Stored records:
----

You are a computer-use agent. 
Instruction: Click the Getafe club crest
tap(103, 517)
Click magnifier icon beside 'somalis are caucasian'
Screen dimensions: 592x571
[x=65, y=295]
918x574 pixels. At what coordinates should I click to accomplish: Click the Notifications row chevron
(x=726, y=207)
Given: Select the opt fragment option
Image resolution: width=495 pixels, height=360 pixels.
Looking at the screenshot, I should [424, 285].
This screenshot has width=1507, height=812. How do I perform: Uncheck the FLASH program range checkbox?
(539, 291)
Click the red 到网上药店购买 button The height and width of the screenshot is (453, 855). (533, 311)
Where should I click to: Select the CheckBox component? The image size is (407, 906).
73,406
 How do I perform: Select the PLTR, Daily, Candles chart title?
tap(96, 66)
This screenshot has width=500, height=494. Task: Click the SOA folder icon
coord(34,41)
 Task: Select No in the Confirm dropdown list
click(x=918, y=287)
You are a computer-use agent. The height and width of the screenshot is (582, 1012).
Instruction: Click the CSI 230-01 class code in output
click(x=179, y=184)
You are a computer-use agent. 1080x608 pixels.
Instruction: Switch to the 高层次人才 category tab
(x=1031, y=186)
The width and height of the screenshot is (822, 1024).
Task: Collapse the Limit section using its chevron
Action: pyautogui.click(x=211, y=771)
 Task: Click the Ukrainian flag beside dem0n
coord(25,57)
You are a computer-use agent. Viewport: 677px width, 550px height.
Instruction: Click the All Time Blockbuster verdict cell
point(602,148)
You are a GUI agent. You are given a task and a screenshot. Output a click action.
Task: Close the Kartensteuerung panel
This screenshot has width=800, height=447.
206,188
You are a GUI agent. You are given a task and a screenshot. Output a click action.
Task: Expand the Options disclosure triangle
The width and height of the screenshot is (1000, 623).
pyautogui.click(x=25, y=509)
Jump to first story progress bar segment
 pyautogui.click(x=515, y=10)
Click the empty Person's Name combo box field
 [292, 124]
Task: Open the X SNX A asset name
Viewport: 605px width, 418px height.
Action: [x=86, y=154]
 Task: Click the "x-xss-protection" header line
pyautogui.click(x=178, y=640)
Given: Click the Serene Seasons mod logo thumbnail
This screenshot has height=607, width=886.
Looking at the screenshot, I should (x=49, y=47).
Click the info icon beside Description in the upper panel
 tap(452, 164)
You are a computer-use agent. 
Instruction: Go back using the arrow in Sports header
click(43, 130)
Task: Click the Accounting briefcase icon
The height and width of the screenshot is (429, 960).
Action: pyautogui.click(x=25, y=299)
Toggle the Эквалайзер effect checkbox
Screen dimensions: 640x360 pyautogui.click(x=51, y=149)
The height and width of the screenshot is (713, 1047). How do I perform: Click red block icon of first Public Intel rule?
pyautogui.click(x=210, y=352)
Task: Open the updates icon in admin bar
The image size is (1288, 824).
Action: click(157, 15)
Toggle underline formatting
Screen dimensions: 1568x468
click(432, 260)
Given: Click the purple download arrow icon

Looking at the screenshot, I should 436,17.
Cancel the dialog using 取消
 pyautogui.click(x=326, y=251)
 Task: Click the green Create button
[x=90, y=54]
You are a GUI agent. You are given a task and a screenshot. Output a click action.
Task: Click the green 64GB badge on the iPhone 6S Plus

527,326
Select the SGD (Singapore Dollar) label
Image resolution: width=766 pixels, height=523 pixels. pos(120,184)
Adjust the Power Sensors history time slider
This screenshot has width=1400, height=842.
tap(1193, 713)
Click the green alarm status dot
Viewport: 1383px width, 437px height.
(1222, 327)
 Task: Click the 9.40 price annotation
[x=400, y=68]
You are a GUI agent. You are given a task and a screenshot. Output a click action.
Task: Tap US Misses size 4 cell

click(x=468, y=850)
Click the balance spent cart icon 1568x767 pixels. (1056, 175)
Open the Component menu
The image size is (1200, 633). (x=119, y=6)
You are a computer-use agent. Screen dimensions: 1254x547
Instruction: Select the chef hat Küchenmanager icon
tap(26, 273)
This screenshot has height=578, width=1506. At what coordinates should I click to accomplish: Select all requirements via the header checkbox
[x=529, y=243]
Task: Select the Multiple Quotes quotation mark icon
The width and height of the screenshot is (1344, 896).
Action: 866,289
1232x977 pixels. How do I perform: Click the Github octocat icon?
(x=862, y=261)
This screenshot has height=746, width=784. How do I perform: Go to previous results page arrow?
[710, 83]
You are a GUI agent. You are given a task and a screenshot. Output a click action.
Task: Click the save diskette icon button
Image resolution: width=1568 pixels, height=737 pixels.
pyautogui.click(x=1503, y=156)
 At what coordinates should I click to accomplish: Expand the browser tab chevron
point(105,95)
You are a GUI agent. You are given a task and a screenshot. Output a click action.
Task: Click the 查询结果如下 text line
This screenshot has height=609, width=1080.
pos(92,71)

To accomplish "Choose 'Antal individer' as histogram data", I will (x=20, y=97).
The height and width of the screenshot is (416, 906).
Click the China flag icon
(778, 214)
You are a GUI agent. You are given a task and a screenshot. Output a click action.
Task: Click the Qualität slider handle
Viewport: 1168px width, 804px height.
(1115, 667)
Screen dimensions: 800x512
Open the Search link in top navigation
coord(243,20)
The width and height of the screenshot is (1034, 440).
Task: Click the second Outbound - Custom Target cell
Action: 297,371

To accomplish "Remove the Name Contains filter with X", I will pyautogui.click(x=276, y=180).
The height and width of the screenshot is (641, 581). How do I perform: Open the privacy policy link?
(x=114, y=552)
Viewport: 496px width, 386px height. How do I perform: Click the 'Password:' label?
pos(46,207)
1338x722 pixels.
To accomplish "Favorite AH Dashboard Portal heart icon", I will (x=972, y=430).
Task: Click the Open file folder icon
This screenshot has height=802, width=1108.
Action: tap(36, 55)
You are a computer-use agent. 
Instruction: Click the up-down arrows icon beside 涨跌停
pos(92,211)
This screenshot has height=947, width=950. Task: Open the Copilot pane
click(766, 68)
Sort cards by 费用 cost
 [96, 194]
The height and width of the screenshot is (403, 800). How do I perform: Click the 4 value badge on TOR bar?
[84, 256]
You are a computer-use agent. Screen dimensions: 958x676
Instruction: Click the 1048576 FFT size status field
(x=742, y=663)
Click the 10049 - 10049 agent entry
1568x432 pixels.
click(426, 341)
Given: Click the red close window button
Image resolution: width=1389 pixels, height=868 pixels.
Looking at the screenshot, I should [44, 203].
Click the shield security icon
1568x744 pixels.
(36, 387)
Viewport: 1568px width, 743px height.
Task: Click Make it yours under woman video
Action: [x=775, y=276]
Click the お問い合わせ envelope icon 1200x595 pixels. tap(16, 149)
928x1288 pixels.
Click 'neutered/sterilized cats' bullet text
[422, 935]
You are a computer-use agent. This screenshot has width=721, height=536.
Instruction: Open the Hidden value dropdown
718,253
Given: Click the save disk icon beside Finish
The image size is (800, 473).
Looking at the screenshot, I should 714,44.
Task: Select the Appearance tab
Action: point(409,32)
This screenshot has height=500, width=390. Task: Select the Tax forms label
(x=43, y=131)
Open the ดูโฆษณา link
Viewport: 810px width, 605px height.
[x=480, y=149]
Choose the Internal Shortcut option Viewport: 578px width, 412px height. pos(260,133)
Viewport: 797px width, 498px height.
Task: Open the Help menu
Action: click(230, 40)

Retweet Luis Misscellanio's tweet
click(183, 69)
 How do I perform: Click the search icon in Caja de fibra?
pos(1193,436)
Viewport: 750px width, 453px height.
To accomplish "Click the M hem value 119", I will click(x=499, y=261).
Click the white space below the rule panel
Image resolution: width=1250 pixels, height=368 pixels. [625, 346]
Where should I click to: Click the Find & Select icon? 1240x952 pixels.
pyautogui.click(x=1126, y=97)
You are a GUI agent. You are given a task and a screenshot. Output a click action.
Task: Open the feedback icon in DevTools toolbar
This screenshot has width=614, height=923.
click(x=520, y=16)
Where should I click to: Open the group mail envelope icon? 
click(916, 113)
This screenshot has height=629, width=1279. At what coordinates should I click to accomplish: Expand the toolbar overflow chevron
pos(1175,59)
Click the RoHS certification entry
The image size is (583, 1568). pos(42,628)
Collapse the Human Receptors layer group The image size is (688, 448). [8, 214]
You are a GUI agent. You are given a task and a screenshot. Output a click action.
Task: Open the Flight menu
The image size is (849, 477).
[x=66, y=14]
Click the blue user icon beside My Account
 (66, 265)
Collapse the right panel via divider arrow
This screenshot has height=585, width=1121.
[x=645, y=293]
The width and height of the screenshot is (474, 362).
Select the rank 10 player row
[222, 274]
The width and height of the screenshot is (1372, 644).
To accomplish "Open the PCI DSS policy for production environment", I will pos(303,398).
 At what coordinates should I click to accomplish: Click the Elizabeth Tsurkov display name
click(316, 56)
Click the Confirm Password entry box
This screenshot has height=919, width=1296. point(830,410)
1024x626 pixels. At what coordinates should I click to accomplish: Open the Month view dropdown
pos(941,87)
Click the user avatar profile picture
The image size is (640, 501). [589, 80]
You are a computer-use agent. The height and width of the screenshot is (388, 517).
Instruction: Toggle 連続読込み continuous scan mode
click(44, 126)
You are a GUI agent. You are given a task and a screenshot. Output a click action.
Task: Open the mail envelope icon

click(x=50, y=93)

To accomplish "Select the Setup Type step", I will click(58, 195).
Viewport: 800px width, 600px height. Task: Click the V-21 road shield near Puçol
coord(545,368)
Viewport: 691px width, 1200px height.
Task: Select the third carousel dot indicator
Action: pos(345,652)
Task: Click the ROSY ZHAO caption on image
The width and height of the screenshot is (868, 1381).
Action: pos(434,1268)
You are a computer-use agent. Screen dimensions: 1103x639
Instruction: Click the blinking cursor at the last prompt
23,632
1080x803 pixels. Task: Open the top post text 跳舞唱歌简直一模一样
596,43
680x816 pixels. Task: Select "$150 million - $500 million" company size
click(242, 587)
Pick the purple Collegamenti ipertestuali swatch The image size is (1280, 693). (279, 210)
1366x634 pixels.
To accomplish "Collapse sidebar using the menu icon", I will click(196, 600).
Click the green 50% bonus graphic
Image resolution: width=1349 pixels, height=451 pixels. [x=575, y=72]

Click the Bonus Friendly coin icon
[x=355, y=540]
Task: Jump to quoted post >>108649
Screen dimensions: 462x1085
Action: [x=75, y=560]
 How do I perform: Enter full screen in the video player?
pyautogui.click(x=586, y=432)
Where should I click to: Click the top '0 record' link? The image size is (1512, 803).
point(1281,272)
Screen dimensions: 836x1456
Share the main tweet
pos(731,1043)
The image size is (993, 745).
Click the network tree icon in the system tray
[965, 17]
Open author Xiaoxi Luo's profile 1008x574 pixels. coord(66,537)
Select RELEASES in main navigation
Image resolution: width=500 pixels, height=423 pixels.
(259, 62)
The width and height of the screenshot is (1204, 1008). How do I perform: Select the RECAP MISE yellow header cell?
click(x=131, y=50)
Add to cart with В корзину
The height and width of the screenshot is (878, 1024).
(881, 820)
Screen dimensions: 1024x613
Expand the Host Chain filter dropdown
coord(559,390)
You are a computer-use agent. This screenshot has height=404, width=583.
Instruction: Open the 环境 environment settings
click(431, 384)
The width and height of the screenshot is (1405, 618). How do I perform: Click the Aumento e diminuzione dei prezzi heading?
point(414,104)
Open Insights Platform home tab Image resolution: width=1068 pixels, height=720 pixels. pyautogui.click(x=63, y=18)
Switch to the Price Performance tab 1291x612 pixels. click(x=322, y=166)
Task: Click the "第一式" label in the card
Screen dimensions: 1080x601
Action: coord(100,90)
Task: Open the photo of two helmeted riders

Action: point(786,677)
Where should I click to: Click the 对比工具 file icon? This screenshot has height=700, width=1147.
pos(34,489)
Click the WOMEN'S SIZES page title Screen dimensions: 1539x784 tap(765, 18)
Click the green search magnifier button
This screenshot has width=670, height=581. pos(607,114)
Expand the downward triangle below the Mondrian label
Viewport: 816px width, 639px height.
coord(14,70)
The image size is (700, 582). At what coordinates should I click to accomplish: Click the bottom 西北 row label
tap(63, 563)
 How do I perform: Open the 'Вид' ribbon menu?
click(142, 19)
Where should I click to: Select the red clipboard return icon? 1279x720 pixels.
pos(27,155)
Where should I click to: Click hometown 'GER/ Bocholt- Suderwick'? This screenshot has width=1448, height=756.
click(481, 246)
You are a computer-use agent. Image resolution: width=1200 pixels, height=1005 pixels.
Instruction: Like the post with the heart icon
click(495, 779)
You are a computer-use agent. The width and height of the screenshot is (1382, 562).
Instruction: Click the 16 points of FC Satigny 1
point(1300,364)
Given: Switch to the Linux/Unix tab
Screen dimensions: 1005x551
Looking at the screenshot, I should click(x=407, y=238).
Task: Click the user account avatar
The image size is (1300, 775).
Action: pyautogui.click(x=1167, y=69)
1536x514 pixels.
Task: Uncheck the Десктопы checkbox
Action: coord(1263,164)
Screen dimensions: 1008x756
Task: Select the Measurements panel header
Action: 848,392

----

Task to carry out: Only those lines of the entries above that run from the line containing "This screenshot has width=1507, height=812." to the line containing "You are a computer-use agent. 1080x608", both included, should be transcribed exactly.

Answer:
This screenshot has width=1507, height=812. How do I perform: Uncheck the FLASH program range checkbox?
(539, 291)
Click the red 到网上药店购买 button The height and width of the screenshot is (453, 855). (533, 311)
Where should I click to: Select the CheckBox component? The image size is (407, 906).
73,406
 How do I perform: Select the PLTR, Daily, Candles chart title?
tap(96, 66)
This screenshot has width=500, height=494. Task: Click the SOA folder icon
coord(34,41)
 Task: Select No in the Confirm dropdown list
click(x=918, y=287)
You are a computer-use agent. The height and width of the screenshot is (582, 1012).
Instruction: Click the CSI 230-01 class code in output
click(x=179, y=184)
You are a computer-use agent. 1080x608 pixels.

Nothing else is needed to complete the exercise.